▸ POKAZANY FRAGMENT:
□ □ □ □ □

Skocz do zawartości

Zmiana Wieku Podczas Oczekiwania Na Gc


Rekomendowane odpowiedzi

Napisano

Nie możemy się porozumieć z powodu innego punktu widzenia sprawy . Proszę choć spróbować postawić się w mojej sytuacji .

Zamiast deprecjonować moje wpisy .

A teraz pytanie, czy rodzic mający już GC ma prawo sponsorować niezamężną ( broń boże dziecko) córkę lub syna stanu wolnego ?

Ma, kategoria F2B, aktualnie ~8 lat czekania.

  • Odpowiedzi 211
  • Utworzony
  • Ostatnia odpowiedź
Napisano

Ma, kategoria F2B, aktualnie ~8 lat czekania.

Nie wiem czy tylko ja mam wrażenie jakiejś niekończącej się opowieści . Zaraz ktoś napisze że przymusu nie ma.

Ale jest możliwość wyjazdu dla mnie i mojej żony , a na dokładkę dla mojej córki , choć oddaloną w czasie .

Napisano

wyjaśniam - Pani będąca w identycznej sytuacja jak moja córka , nie będąc dzieckiem według prawa ,zadała pytanie na tym forum : czy ma szanse załapać się na GC mając ponad 21 lat .

□ □ □ □ □

Dane źródłowe
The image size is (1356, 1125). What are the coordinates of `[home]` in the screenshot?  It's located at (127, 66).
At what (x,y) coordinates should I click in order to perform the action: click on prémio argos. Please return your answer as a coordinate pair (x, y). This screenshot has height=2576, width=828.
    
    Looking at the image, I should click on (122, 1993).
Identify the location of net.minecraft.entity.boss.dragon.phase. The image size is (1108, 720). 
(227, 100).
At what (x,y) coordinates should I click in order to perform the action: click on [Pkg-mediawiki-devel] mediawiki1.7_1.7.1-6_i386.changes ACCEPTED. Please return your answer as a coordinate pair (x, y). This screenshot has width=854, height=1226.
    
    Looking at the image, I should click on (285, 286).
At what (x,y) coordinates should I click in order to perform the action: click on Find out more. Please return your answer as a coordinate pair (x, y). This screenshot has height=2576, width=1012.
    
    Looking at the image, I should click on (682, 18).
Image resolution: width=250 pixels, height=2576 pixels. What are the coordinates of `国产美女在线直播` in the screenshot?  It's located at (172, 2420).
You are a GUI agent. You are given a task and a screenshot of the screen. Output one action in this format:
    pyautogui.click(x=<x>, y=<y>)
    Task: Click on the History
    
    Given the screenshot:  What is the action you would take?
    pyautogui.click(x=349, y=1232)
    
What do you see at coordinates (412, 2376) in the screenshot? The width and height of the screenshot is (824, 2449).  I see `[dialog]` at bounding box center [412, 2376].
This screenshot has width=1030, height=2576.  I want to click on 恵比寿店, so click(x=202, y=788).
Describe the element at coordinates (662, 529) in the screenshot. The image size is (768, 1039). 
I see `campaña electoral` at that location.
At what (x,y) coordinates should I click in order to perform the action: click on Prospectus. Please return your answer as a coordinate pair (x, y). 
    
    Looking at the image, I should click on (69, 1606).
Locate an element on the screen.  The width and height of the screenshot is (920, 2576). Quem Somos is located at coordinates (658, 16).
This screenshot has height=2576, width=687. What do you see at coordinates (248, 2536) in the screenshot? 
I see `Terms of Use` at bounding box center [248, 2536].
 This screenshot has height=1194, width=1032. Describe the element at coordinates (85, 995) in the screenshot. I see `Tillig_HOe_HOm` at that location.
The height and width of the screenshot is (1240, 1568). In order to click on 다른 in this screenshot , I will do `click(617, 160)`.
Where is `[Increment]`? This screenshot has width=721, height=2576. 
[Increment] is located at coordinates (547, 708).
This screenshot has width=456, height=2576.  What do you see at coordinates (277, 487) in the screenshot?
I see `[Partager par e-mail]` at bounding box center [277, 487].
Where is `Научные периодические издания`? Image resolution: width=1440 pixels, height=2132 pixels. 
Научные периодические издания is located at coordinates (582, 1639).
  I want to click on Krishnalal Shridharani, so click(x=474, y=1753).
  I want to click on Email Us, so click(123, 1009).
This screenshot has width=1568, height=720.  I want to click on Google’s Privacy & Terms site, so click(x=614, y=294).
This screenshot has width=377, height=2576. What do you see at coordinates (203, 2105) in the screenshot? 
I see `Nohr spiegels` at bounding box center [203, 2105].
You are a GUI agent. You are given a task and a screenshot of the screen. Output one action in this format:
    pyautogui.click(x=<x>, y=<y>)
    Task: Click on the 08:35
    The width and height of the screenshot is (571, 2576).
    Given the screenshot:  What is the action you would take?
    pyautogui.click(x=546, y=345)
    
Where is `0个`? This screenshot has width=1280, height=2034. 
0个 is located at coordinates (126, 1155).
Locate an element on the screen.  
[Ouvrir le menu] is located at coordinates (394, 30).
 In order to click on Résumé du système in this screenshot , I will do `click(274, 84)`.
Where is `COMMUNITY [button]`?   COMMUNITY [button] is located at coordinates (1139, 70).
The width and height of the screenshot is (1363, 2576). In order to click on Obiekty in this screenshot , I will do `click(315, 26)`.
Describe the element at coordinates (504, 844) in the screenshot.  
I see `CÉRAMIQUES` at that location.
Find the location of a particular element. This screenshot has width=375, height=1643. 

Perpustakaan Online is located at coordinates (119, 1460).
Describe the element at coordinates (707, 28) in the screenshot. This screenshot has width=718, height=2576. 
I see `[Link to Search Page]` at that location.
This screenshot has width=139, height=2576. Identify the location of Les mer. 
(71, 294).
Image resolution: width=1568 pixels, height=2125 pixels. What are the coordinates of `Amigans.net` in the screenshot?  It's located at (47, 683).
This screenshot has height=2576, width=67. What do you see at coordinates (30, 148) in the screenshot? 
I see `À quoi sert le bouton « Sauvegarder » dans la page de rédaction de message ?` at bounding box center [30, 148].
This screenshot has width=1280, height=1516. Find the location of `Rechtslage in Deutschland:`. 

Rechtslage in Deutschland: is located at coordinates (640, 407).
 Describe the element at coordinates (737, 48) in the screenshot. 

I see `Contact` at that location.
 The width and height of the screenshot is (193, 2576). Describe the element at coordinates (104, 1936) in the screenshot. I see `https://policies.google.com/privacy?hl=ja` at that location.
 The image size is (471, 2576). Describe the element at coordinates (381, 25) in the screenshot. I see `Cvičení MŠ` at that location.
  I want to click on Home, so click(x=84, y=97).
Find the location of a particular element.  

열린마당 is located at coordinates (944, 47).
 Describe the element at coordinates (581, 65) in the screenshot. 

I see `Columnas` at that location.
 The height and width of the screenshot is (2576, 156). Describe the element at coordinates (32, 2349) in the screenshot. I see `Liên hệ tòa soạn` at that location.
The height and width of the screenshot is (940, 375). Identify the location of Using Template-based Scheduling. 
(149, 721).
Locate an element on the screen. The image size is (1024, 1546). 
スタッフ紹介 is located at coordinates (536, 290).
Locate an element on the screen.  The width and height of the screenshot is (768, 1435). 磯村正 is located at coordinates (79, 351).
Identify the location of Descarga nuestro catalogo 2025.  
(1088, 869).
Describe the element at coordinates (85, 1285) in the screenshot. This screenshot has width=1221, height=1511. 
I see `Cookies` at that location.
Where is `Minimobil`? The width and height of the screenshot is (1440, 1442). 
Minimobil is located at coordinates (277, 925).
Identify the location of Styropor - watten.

□ □ □ □ □

▸ CZĘŚCI ĆWICZENIA:
**a)** Ile obecnie trwa oczekiwanie w kategorii F2B według wątku forum o zmianie wieku podczas oczekiwania na GC?
**b)** Proszę kontynuować wątek forum o zmianie wieku podczas oczekiwania na GC, zaczynając zaraz po jego ostatnim zdaniu.

▸ ODPOWIEDZI DO ĆWICZENIA:
**a)** Około 8 lat.

**b)**
Pani odpowiedź była jak powyżej . tak ma pani szanse , wiek jest istotny w chwili składania petycji .

To dowodzi że nie zawsze mam Pani racie .

Ale to żaden grzech się mylić , ale zarzucać innym że mają pusto w głowach to przesada

Co ty znowu chrzanisz człowieku? Piszemy o konkretnej sprawie, w wątku w którym dostałeś odpowiedź od PRAWNIKA IMIGRACYJNEGO. Nikt, a już na pewno nie ja, nie zarzuca ci że masz pusto w głowie, tylko że wykłócasz się z PRAWNIKIEM IMIGRACYJNYM podając argumenty które nie są nic warte, jakieś artykuliki z polonijnych gazetek. Kolejna sprawa to twoje zarzuty że nikt nie chce ci pomóc - dostałeś b. konkretną pomoc. Karina pomaga wielu osobom ZA DARMO, ale nie jest w stanie pomóc każdemu, bo musi coś jeść i musi mieć wolne dla rodziny. Pomogła jak mogła, mówiąc co masz robić, gdzie iść po wyliczenie, i co trzeba zabrać ze sobą. Czego jeszcze oczekujesz? O co się obrażasz?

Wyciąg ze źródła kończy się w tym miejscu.